Dr. Rick Sacra was the second American flown back to the U.S. after being diagnosed with Ebola. He was flown to Eppley Airfield in Omaha, Nebraska, an airport not eight minutes from my apartment. Had I looked out my window on Sept. 5, I might’ve seen him and his cavalcade of ambulances stuffed with biohazard suit-clad personnel.

As you can imagine, his presence has not gone unnoticed.

I work for the most-watched news station in town. Since the crisis has touched American soil, I’ve fielded dozens of phone calls — from the curious to the cautious. I’ve heard Baby Boomers suggest that “[W]e should take those infected out in the street and shoot them,” and I’ve heard grandmothers ask if there’s anything they can do to help. Teenagers have asked me to pass along ‘good vibes’ to the Nebraska Medical Center and its employees, and I’ve been petitioned by businessmen to advise the Nebraska Cornhusker football team not to travel to away games — you know, “just in case.”

Still others have decided to turn Ebola into an emoji-style, shock-face joke. Their insensitivity and foolish dismissal of the seriousness of the matter is, at least, a departure from those who view the disease as proof that the apocalypse is nigh, but helps to fracture any chance at starting anything resembling a dialogue about what we can do.

There’s a middle ground, though, and Kansas City Chiefs linebacker Tamba Hali has found it. Hali, who was born in Liberia — a region that has experienced the preponderance of Ebola cases this year — joined forces with Heart to Heart International last week. They’re opening an Ebola Treatment Unit in Kakata, Liberia, in less than a month, where 70 beds will be open to help those affected. This wasn’t a long-term proposal or a GoFundMe page; it was an immediate response to an immediate problem.

This is HHI’s vision, per their website:

“We imagine a world in which every person has access to a healthy life and every community has the capacity to make that access a reality. We believe that sustained access to health sets the foundation for individual and community development. In everything we do, we work to broaden access to healthcare services and build capacity for health. It’s a lofty vision, but we take a step closer to it every day through support from people like you. Invest in our efforts to create a healthier world today.”

For them, it was a no-brainer to team with Hali.

“Tamba Hali has a very interesting profile. And I think the people of Liberia recognize that he is a sports star, so he has good recognition,” said Jim Mitchum, CEO of Heart to Heart International, in a personal interview.

Mitchum strikes a chord when he mentions Hali’s profile. Sports provide a global platform for athletes to take advantage of the way they implicitly affect communities. Unfortunately, outside of Hali and some whispers of ex-NFL player Christian Okoye taking notice of the crisis, I’ve found no evidence that our professional athletes have any interest in being part of a global solution for Ebola. They just want to avoid it.

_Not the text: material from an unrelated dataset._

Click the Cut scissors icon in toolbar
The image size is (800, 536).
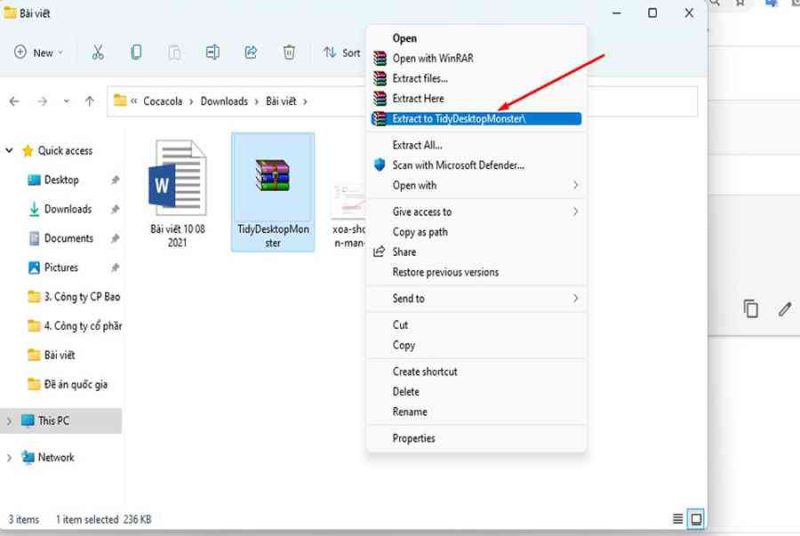(97, 52)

In one sense, it’s understandable, we are all afraid of something foreign, of something that kills and kills well. We are afraid because others are afraid. But the American perspective on a disease that has, as of October 10th, killed 4,033 people this year alone (and infected some 8,400), seems woefully uninformed and inadequate. It’s to the point where Jon Stewart lampooned the media frenzy.

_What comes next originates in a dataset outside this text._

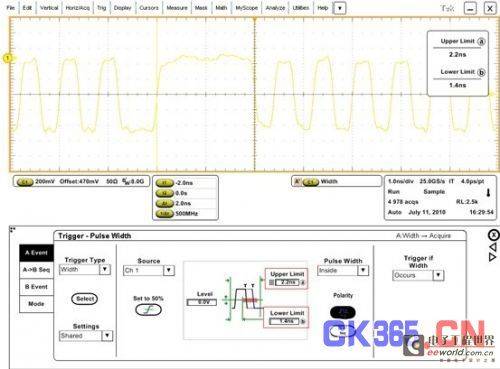Click the C1 channel badge at 200mV
The image size is (500, 369).
point(25,182)
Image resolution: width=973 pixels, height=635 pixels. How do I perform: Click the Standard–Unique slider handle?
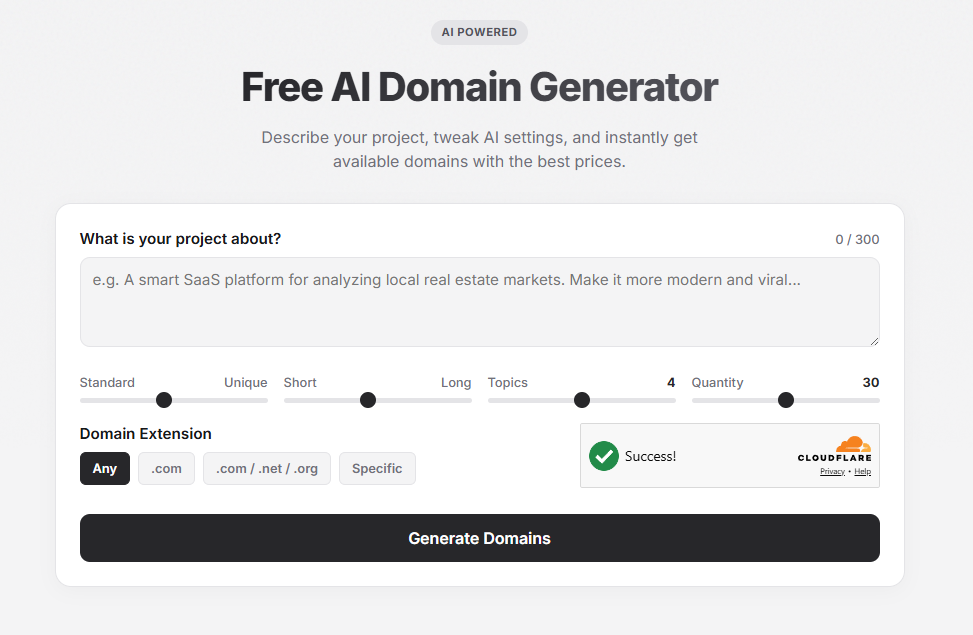pyautogui.click(x=163, y=400)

Rather than being proactive, though, domestic sports have a history of letting fear consume their approach toward helping understand a disease outbreak. More than 20 years ago, Magic Johnson took on AIDS, virtually on his own. The public (and the NBA) let him shoulder that unfair burden because we were too afraid to try to understand what it was.

It would be ridiculous to suggest that the Ebola crisis is a problem that sports can solve, but given the powerful reach our leagues have when it comes to spreading messages and increasing awareness, it wouldn’t seem arduous to at least ask they take the lead in shunning distasteful comedic attempts fueled by ignorance.